Generation of nucleophilic character in the Cys25/His159 ion pair of papain involves Trp177 but not Asp158

Studies on papain (EC 3.4.22.2), the most thoroughly investigated member of the cysteine proteinase superfamily, have contributed substantially to our understanding of the roles of noncovalent interactions in enzyme active center chemistry. Previously, we reported evidence that the long-held view that catalytic competence develops synchronously with formation of the catalytic site (Cys25)-S-/(His159)-Im(+)H ion pair is incorrect and that conformational rearrangement is necessary for each of the partners to play its role in catalysis. A decrease in the level of mutual solvation of the partners of the noncatalytic intimate ion pair should release the nucleophilic character of (Cys25)-S- and allow association of (His159)-Im+H with the leaving group of a substrate to provide its general acid-catalyzed elimination. Hypotheses by which this could be achieved involve electrostatic modulation of the ion pair and perturbation of its hydrophobic shielding from solvent by Trp177. The potential electrostatic modulator closest to the catalytic site is Asp158, the mutation of which to Ala substantially decreases catalytic activity. Here we report an investigation of these hypotheses by a combination of computer modeling and stopped-flow pH-dependent kinetic studies using a new series of cationic aminoalkyl 2-pyridyl disulfide time-dependent inhibitors as reactivity probes. These probes 2-4 (n = 2-4), which exist as equilibrium mixtures of H3N+-[CH2](n)-S-S-2-pyridyl(+)H and H3N+-[CH2](n)-S-S-2-pyridyl which predominate in acidic and weakly alkaline media, respectively, were shown by modeling and kinetic analysis to bind with various degrees of effectiveness near Asp158 and in some cases also near Trp177. Kinetic analysis of the reactions of 2-4 and of the reaction of CH3-[CH2](2)-S-S-2-pyridyl(+)H reversible arrow CH3-[CH2](2)-S-S-2-pyridyl 1 and normal mode calculations lead to the conclusion that Asp158 is not involved in the generation of nucleophilic character in the ion pair and demonstrates a key role for Trp177.

→ **ASSIGNED TASK**:
List every numbered papain residue that the papain abstract names, such as "Cys25". Please work only from the papain abstract above.

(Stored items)
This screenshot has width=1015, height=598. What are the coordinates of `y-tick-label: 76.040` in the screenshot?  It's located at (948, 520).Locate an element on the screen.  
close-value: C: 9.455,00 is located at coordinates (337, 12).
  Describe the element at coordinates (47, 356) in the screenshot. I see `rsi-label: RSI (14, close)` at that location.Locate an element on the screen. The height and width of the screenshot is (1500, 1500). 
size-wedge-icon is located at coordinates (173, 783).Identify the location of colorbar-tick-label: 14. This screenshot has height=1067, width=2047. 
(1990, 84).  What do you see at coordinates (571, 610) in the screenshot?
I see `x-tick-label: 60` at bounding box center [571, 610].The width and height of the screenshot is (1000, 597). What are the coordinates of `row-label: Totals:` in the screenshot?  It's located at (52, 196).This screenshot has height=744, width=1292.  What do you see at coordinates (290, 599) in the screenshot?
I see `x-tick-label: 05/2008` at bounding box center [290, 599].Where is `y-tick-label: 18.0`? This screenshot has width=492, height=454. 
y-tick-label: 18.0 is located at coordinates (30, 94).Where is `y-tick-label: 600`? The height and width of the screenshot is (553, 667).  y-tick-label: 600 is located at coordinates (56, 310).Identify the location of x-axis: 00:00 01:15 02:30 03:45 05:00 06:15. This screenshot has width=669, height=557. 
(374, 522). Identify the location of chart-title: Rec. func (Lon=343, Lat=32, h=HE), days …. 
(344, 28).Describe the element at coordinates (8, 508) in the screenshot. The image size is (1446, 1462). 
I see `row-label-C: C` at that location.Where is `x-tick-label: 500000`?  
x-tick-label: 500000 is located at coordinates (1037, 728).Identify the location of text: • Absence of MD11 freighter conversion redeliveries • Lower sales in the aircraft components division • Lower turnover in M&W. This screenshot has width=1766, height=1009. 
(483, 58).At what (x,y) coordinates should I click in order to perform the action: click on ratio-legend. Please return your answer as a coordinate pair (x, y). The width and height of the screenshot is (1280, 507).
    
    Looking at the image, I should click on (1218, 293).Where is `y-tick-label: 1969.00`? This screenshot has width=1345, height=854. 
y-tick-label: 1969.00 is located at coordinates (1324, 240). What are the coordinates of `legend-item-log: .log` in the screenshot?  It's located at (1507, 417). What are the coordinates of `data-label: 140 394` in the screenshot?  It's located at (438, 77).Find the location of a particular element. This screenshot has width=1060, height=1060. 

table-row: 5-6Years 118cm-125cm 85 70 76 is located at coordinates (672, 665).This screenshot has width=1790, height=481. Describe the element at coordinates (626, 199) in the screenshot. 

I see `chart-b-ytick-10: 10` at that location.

→ **EXERCISE RESULT**:
Cys25, His159, Trp177, Asp158